Promoting social engagement through internal stakeholders can grow your business or brand activity, and can be achieved by readily promoting social activity within your business. It makes perfect sense for your experts to be active and engaged, to promote an inclusive community driven brand.
The importance of social media policies for employees
It’s important for companies to create and apply social media policies that set guidelines covering how staff use social media. Your guidelines should be specific to your business and incorporate your brand ethos into posts.
Social media policies should be brief and only cover what’s relevant.
Policies should be easy-to-follow and not look like legal documents, and be flexible enough to adapt to changing circumstances.
What your policy should include
By applying a social media policy, you help minimise the chance of PR disasters and ensure staff behave in an acceptable manner to reduce the tarnishing of your brand or image.
Your social media policies should include:
1) Brand Guidelines
Your policy should set out how to deal with topics including:
- Brands values
- News and events
The policy should set the tone for conversations across these topics, to demonstrate the voice your company should share in the public eye.
2) Encourage and empower staff
Guideless are designed to empower staff and drive creativity and expression from within your business.
The policy should encourage activity and enable employees to identify problems and not contribute to ongoing arguments or conflict not regarding the best interests of your business.
3) Guard against security risks
Various attacks, whether through malicious social engineering or phishing attacks aim to gain access to sensitive internal or employee accounts. Employees should be trained to identify these threats, learn how to avoid and minimise them.
For these reasons, a social media policy should:
- Teach employees about the importance of regularly updating software
- Show employees best practice in security, including password strength,
sharing password protocols and the importance of two factor authentication (2FA)

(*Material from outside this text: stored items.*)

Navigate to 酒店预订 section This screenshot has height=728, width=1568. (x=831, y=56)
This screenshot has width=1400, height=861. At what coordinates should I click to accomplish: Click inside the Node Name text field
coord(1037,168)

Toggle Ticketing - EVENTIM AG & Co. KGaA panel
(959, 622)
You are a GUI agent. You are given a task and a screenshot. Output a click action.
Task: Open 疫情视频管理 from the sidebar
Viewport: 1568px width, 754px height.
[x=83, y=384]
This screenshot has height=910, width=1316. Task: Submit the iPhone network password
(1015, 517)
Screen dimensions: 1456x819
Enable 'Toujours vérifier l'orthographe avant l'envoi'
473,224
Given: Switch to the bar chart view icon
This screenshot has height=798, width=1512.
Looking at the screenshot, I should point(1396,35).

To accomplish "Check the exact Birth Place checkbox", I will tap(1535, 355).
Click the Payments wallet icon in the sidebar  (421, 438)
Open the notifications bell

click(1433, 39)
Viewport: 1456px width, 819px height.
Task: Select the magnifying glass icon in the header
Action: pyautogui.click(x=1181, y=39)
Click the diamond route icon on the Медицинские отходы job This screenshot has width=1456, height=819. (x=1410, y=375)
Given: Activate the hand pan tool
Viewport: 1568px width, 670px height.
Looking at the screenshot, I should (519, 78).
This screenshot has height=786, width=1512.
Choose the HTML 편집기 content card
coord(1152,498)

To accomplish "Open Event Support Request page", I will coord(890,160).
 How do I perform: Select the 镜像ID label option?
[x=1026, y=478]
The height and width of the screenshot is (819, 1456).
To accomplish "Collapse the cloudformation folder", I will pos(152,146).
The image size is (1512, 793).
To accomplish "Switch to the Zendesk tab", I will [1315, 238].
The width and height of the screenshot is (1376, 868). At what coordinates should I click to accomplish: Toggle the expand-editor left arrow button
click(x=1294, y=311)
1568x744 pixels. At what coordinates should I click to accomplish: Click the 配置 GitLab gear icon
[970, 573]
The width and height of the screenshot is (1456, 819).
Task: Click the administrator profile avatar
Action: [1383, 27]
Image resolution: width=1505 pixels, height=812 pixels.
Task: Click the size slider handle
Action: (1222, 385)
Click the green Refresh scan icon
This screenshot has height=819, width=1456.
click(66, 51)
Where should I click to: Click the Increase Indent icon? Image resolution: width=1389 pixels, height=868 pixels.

- Teach employees to think, identify threats and act accordingly
- Outline the steps to take should a breach occur
4) What can and cannot be shared
Employees can’t be expected to understand what can and can’t be shared with the public without proper training.
Social media policies should teach staff how to:
- Identify what company information is and isn’t acceptable to discuss online
- Decide what information can be curated from third party sources and the process to do this correctly
Who should the social media policy cover?
Social media policies can vary depending on individuals’ roles within a business. Some roles have access to sensitive information so they could be held to a higher standard.
Senior staff may be held to higher standards to not tarnish a brand. It might not be appropriate to have your senior partners publicly discussing foreign events with personal views intermingled in the public eye.
As a rule of thumb, it’s best to reduce the policy complexities and treat all staff with the same level of accountability.
Who’s responsible for what?
Finally, there needs to be a plan that outlines what to do if something does go wrong. If an employee does make a mistake, what should they do when they realise it? Who should they contact and what can they do themselves to minimise the impact?
Somebody within the organisation needs to be appointed as the go-to person in the case of an issue. They need to have a plan in place to minimise damage, or have the means to organise appropriate responses for problems as they arise.
As a marketing tool, social media is not only here to stay, but is increasing its influence. It’s a great way to let followers know what the business is up to and what its latest products and services are. It’s also a tool that empowers staff to be part of the conversation.